Mairie de Plan-les-Ouates, 10 mars 2023. De nombreuses communes genevoises ont participé à l'action "Drapeau" de la SAST | © SAST
Suisse

Le Tibet revient sur la scène suisse: 40 ans d’amitié parsemée d’oubli

Pour la première fois depuis des années, un groupe de rapporteurs de l’ONU a publiquement dénoncé en février 2023 la politique de sinisation forcée au Tibet. René Longet est co-responsable de la section romande de la Société d’amitié suisse-tibétaine, qui s’apprête à fêter ses 40 ans. Il revient sur les points forts du triangle relationnel Suisse-Tibet-Chine.

Dans un communiqué publié le 6 février 2023 sur le site de l’ONU, trois experts indépendants dénoncent le fait qu’environ «un million d’enfants de la minorité tibétaine sont affectés par les politiques du gouvernement chinois visant à assimiler les Tibétains sur les plans culturels, religieux et linguistique par le bais d’un système (obligatoire) d’internats». Celui-ci est principalement construit autour de la culture han et du mandarin.
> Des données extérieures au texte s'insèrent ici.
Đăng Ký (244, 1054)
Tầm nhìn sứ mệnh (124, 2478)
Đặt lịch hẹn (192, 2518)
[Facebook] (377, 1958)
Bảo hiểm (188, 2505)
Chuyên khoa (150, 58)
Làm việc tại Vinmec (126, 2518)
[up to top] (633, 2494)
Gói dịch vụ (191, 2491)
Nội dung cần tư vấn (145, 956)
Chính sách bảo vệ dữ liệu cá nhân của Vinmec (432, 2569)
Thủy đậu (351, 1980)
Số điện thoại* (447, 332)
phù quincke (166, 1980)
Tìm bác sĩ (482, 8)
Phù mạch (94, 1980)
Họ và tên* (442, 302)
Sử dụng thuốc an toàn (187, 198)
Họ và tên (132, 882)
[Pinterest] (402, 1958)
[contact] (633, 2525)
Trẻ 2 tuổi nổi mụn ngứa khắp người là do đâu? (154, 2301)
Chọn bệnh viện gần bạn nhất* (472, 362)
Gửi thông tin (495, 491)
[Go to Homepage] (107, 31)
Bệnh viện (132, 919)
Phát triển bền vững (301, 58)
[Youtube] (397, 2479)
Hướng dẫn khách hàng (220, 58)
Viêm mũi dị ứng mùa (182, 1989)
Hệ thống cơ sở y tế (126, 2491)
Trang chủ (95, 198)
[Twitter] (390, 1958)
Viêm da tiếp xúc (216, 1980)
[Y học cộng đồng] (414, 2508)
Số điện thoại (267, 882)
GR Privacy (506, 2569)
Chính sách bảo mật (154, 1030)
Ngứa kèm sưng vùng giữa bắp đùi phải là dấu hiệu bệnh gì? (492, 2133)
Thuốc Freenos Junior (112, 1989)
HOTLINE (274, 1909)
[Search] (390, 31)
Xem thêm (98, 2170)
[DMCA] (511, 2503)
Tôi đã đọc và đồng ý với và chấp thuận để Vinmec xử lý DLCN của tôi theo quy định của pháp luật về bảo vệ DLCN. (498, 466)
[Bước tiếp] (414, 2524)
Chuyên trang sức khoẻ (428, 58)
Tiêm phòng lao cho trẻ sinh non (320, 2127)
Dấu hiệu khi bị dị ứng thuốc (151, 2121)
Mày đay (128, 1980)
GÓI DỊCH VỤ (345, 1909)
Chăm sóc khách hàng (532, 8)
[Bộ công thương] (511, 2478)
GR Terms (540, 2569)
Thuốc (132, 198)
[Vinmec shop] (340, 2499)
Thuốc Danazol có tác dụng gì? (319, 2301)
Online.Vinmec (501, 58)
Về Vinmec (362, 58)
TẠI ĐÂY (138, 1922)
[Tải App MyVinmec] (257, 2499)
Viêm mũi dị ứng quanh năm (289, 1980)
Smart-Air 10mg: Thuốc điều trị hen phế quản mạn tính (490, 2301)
La proportion des pensionnats au Tibet est «beaucoup plus élevée» que dans d’autres régions de Chine, observent les experts. Elle s’est accompagnée de la fermeture d’écoles rurales dans «les zones qui tendent à être peuplées de Tibétains». Beaucoup de ces internats sont situés loin des maisons familiales des élèves. Ainsi séparés de leur famille, les enfants tibétains (dont au moins 100’000 ont entre 4 et 6 ans) oublient leur langue maternelle, «ce qui contribue à leur assimilation et à l’érosion de leur identité», concluent les experts.

René Longet | © LHumen Photographie/Sebyr Francis

Que ce communiqué de presse ait pu passer la censure chinoise à l’ONU a été une bonne surprise pour le politicien genevois René Longet. Son engagement en faveur de la cause tibétaine remonte aux années 1980, alors qu’il était conseiller national à Berne. Il a lancé en 2018 la section romande de la Société d’amitié suisse-tibétaine.
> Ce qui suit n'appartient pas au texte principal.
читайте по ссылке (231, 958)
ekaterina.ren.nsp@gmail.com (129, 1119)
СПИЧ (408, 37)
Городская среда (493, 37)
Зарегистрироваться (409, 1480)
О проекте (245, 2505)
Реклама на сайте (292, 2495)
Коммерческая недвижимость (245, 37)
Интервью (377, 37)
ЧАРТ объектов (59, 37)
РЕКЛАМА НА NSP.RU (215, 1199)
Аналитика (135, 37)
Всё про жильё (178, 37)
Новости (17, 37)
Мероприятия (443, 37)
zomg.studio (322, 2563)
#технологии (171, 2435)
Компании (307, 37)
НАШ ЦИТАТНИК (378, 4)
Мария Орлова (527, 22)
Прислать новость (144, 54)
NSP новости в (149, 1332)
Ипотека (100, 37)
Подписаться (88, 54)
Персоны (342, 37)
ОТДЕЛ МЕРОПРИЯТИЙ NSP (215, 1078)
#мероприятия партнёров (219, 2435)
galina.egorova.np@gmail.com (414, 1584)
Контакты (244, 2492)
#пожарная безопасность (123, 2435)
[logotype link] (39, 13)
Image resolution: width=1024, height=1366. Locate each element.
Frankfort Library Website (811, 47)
Un lien de sympathie particulier unit la population suisse et les Tibétains, affirme-t-il. Par contre, la prise en compte par les responsables politiques suisses des intérêts du peuple tibétain a connu des fluctuations depuis 1950, date de début de l’occupation militaire chinoise au Tibet.
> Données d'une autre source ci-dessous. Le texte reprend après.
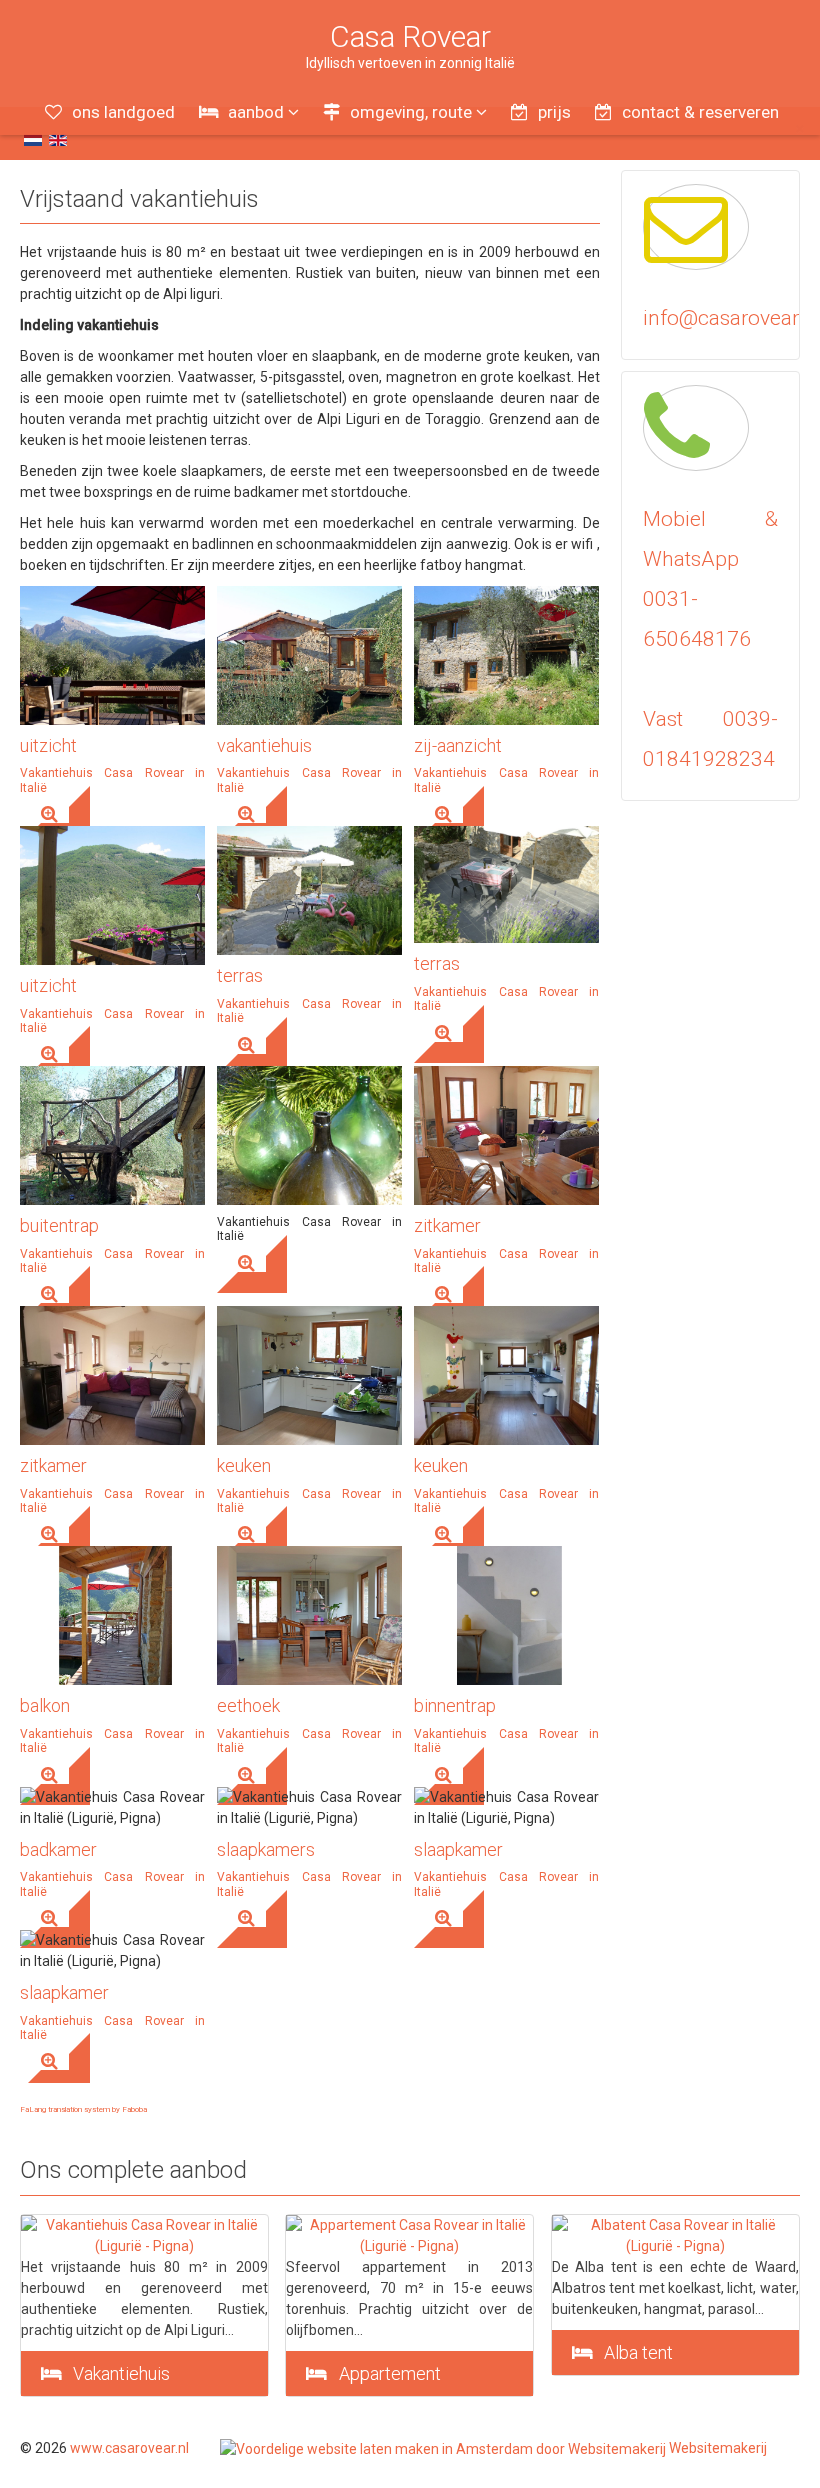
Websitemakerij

La communauté tibétaine compte de 7000 à 8000 personnes en Suisse, ce qui est beaucoup par rapport aux 150’000 Tibétains de la diaspora. Comment l’expliquez-vous?
René Longet: Cela remonte à 1959 et au soulèvement populaire de Lhassa réprimé dans le sang (voir encadré). Quand le dalaï-lama se réfugia en Inde, de nombreux Tibétains le suivirent. Le Conseil fédéral suisse accepta d’accueillir un contingent de 1000 Tibétains, un geste politique remarquable. Ce qui a aussi joué en leur faveur, c’est le contexte politique de la guerre froide, comme cela avait été déjà le cas pour les réfugiés hongrois. À cela s’ajoute une proximité assez spontanée entre peuples de deux chaînes de montagne, l’Himalaya et les Alpes. Cette sympathie pour le Tibet s’explique aussi par l’intérêt des Européens pour le bouddhisme tibétain depuis le début du 20e siècle, avec les récits des explorateurs·trices de l’Asie, comme Alexandra David-Néel. Le Toit du Monde, longtemps fermé aux visiteurs, a gardé son aura mystérieuse, mystique, qu’on retrouve par exemple dans l’album d’Hergé Tintin au Tibet (1960). En plus, des chanoines du Grand-Saint-Bernard ont été engagés dans des missions au Tibet dans les années 1930. Même si celles-ci se sont parfois mal terminées, elles ont permis de créer de la curiosité pour le bouddhisme tibétain, de permettre aux Suisses de se rendre compte qu’il y a diverses manières d’exprimer un sentiment religieux et spirituel. Un monastère bouddhiste tibétain a même été créé à Rikon en 1968, grâce au soutien financier des industriels Kuhn. Les Tibétains, finalement, ont été très bien reçus dans notre pays, plus par sympathie culturelle que politique.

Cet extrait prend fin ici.